Aos 41 anos, Guilherme Boulos exibe a invejável disposição de luta de quem começou cedo na militância. Ainda adolescente, foi do movimento secundarista. Desde 2002, está no Movimento dos Trabalhadores Sem-Teto (MTST), onde coordenou várias ocupações de terrenos de interesse social. Como dirigente do MTST, liderou mobilizações de rua na resistência ao Golpe de 2016 e à prisão de Lula.

Filiou-se ao PSOL em 2018 e, no mesmo ano, foi candidato a presidente pelo partido, ficando em décimo lugar no primeiro turno. Em 2020, novamente concorreu, desta vez à prefeito de São Paulo, chegando ao segundo turno contra o candidato do PSDB Bruno Covas. Apesar de derrotado, teve 32% dos votos na capital. Eleito deputado federal em 2022 como mais de 1 milhão de votos (foi o deputado federal mais bem votado de São Paulo), Boulos está dividindo seu tempo entre o Congresso Nacional e a pré-candidatura, que terá apoio do PT.

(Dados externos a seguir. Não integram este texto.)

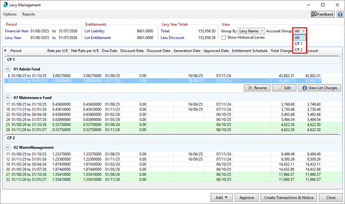Click the Levy Management app icon

pos(5,5)
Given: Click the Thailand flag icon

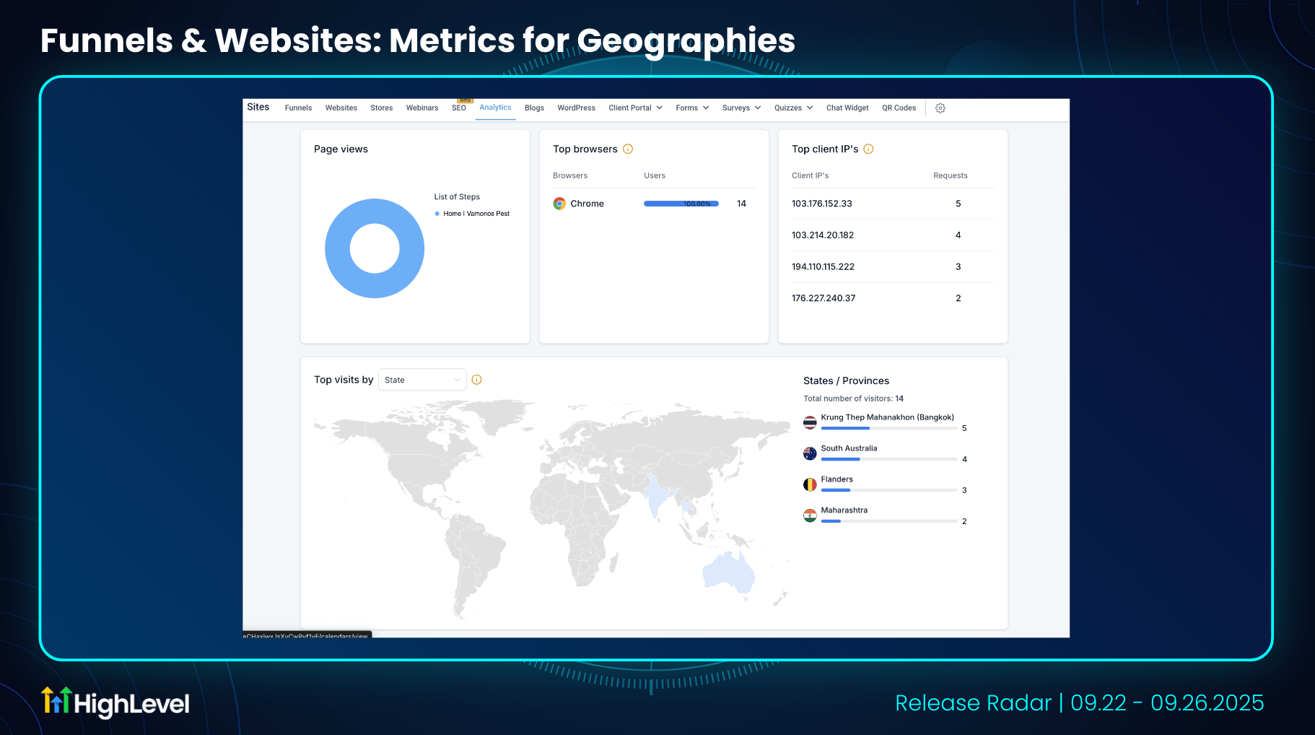Looking at the screenshot, I should click(810, 422).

 Os desafios dessa candidatura são enormes: desde 2012 que São Paulo não tem uma candidatura de esquerda realmente competitiva, numa eleição em que enfrentará o atual prefeito da cidade, que deve ter o apoio de Jair Bolsonaro e do PL. Mais ainda: é a primeira vez, desde a redemocratização, que o PT não concorre às eleições municipais em São Paulo com candidato próprio – e foi o PT quem fez as três administrações progressistas na cidade, com Luiza Erundina em 1988, Marta Suplicy em 2000 e Fernando Haddad em 2012.

Focus Brasil — Como você está, animado com os números do Datafolha? Candidatíssimo?

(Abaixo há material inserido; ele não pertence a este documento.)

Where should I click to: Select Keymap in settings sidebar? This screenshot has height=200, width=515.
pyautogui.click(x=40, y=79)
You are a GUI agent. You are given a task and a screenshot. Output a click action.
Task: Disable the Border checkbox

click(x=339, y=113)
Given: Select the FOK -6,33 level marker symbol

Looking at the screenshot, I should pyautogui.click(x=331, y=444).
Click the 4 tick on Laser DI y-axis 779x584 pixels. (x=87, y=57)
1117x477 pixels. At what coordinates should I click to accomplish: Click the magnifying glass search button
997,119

Guilherme Boulos— Bastante animado. Para além dos números de intenção de voto que ainda são muito precoces, pois nesse momento estamos ainda distantes das eleições de outubro de 2024, o Datafolha aponta algumas tendências que são importantes. O principal é o desejo de mudança da população de São Paulo: 79 % das pessoas querem um tipo de governo diferente daquele que nós temos hoje no município. A pesquisa também registrou uma aprovação muito forte do presidente Lula na cidade – é preciso lembrar que, assim como Haddad ganhou do Tarcísio na capital em 2022, Lula ganhou do Bolsonaro também.

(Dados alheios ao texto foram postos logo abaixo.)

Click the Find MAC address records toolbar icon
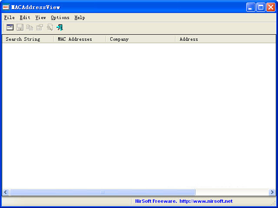 (10, 27)
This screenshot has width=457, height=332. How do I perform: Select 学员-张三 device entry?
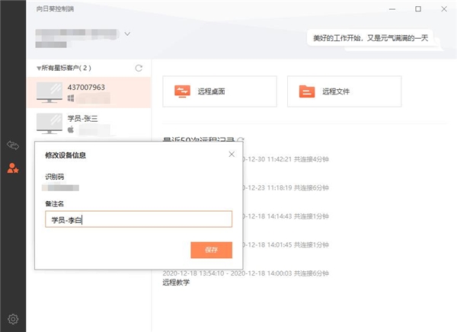88,123
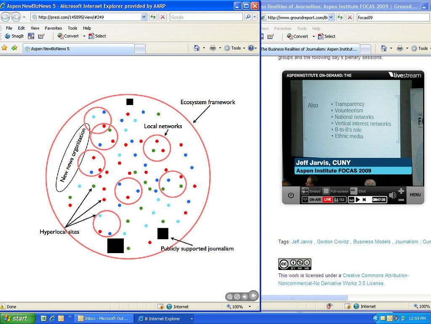Click the Google search input field
Viewport: 431px width, 324px height.
(206, 17)
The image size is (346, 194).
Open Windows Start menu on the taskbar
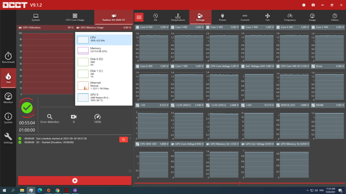click(4, 190)
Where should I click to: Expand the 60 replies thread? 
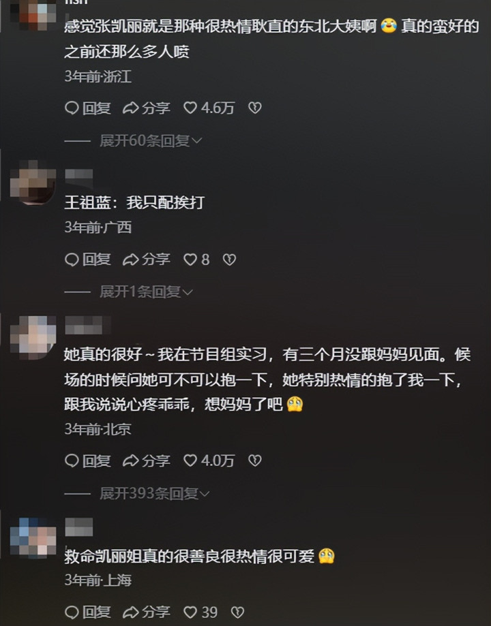pos(151,140)
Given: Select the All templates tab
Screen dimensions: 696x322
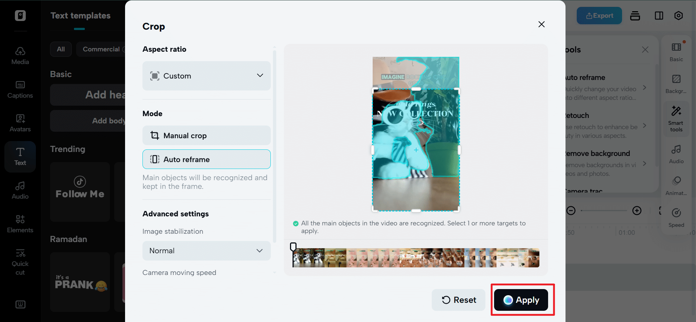Looking at the screenshot, I should click(61, 49).
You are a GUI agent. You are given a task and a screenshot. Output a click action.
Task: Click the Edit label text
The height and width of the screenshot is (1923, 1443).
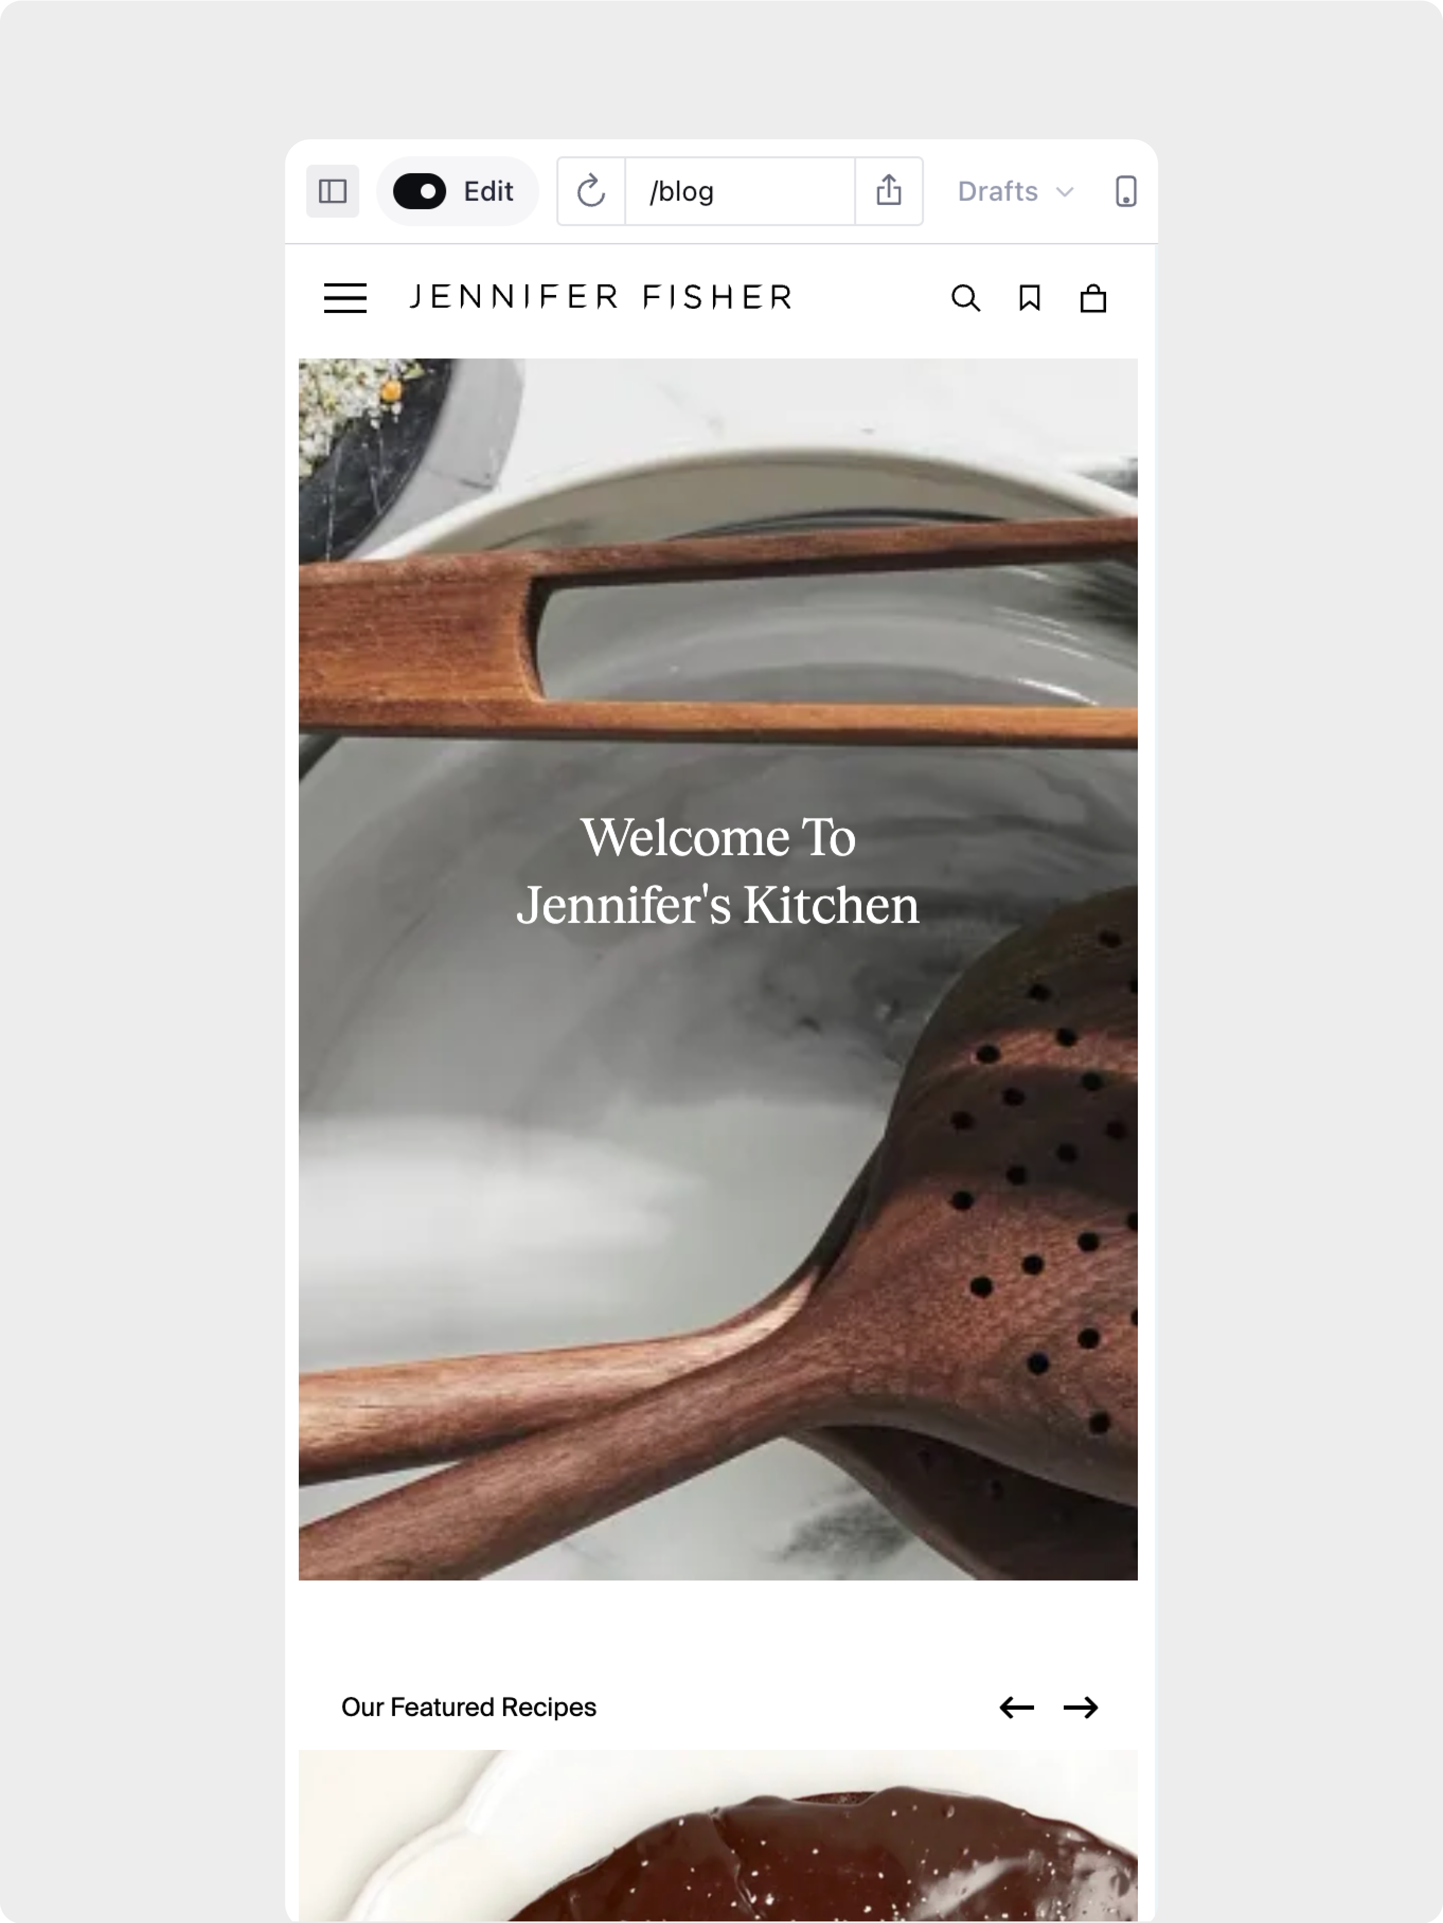tap(489, 191)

Isso cresceu ainda mais com os números de aprovação ao governo do   presidente Lula e uma rejeição muito grande ao bolsonarismo, com quem o atual prefeito está aliado. Ou seja, acho que temos um cenário, nesse sentido, bastante favorável para uma alternativa progressista em São Paulo. Nosso desafio é construir uma frente progressista que seja a mais ampla possível, que dialogue com todas as regiões da cidade, que dialogue sobretudo com as periferias da cidade. Nós começamos já a fazer uma caravana que vai percorrer as 32 subprefeituras até o final do ano, nós do PSOL junto com o PT, com os movimentos sociais, com as lideranças locais. Também estamos planejando dialogar com todos os setores setores representativos da cidade de São Paulo. Temos muito trabalho pela frente. Eu, como bom corintiano, sei que até os 49 do segundo tempo tem jogo sempre, mas com estou entrando com muito ânimo e com muita esperança para essa pré-campanha. E, como corintiano que eu também sou, a gente gosta de ganhar de virada, mas virada em eleição não tem exatamente, né? Tem o segundo turno, mas não tem virada. Enfim, eu vou só, antes do Guto fazer a pergunta dele, eu só vou fazer um comentário aí, um comentário já enganchando uma outra pergunta.

— O último governo municipal progressista foi de Fernando Haddad, entre 2013 e 2016. Foi uma prefeitura de muitas realizações e que mudou a cara da cidade, mas foi derrotado ainda no primeiro turno na reeleição. Claro que 2024 não é 2016, mas Isso mudou, é claro, o mundo mudou, a política do Brasil mudou,  então como é que você vê essa possibilidade de conseguir afastar o fantasma do conservadorismo em São Paulo?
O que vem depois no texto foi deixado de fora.